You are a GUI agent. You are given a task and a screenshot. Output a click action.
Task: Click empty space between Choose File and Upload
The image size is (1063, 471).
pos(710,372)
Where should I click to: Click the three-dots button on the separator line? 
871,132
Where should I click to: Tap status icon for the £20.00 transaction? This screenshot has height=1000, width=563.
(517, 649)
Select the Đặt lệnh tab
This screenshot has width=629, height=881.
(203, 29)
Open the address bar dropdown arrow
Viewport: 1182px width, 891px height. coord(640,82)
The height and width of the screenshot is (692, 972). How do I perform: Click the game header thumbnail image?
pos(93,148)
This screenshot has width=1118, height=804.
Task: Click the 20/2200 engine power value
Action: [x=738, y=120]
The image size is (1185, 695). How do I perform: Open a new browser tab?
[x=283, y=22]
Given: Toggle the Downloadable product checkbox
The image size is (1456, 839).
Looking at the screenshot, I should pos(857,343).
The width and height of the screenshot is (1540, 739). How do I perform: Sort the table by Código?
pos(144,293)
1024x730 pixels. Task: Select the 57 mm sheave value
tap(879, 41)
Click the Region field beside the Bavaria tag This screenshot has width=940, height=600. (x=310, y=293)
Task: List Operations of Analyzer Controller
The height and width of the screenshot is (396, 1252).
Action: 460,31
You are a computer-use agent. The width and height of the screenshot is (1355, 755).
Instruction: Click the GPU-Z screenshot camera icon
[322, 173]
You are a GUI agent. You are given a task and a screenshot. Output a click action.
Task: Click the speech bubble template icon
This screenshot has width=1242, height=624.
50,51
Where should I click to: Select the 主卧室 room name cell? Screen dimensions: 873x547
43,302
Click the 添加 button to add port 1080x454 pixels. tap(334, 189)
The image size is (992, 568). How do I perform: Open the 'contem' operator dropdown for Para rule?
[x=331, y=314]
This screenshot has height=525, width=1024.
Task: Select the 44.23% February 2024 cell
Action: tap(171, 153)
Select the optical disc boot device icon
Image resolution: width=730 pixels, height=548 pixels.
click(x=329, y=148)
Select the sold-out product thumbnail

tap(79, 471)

::::::::::

— What to do —
All lines in the listing above should be written out again exactly.

— Exercise output —
You are a GUI agent. You are given a task and a screenshot. Output a click action.
Task: Click empty space between Choose File and Upload
The image size is (1063, 471).
pos(710,372)
Where should I click to: Click the three-dots button on the separator line? 
871,132
Where should I click to: Tap status icon for the £20.00 transaction? This screenshot has height=1000, width=563.
(517, 649)
Select the Đặt lệnh tab
This screenshot has width=629, height=881.
(203, 29)
Open the address bar dropdown arrow
Viewport: 1182px width, 891px height. coord(640,82)
The height and width of the screenshot is (692, 972). How do I perform: Click the game header thumbnail image?
pos(93,148)
This screenshot has width=1118, height=804.
Task: Click the 20/2200 engine power value
Action: [x=738, y=120]
The image size is (1185, 695). How do I perform: Open a new browser tab?
[x=283, y=22]
Given: Toggle the Downloadable product checkbox
The image size is (1456, 839).
Looking at the screenshot, I should pos(857,343).
The width and height of the screenshot is (1540, 739). How do I perform: Sort the table by Código?
pos(144,293)
1024x730 pixels. Task: Select the 57 mm sheave value
tap(879, 41)
Click the Region field beside the Bavaria tag This screenshot has width=940, height=600. (x=310, y=293)
Task: List Operations of Analyzer Controller
The height and width of the screenshot is (396, 1252).
Action: 460,31
You are a computer-use agent. The width and height of the screenshot is (1355, 755).
Instruction: Click the GPU-Z screenshot camera icon
[322, 173]
You are a GUI agent. You are given a task and a screenshot. Output a click action.
Task: Click the speech bubble template icon
This screenshot has width=1242, height=624.
50,51
Where should I click to: Select the 主卧室 room name cell? Screen dimensions: 873x547
43,302
Click the 添加 button to add port 1080x454 pixels. tap(334, 189)
The image size is (992, 568). How do I perform: Open the 'contem' operator dropdown for Para rule?
[x=331, y=314]
This screenshot has height=525, width=1024.
Task: Select the 44.23% February 2024 cell
Action: tap(171, 153)
Select the optical disc boot device icon
Image resolution: width=730 pixels, height=548 pixels.
click(x=329, y=148)
Select the sold-out product thumbnail

tap(79, 471)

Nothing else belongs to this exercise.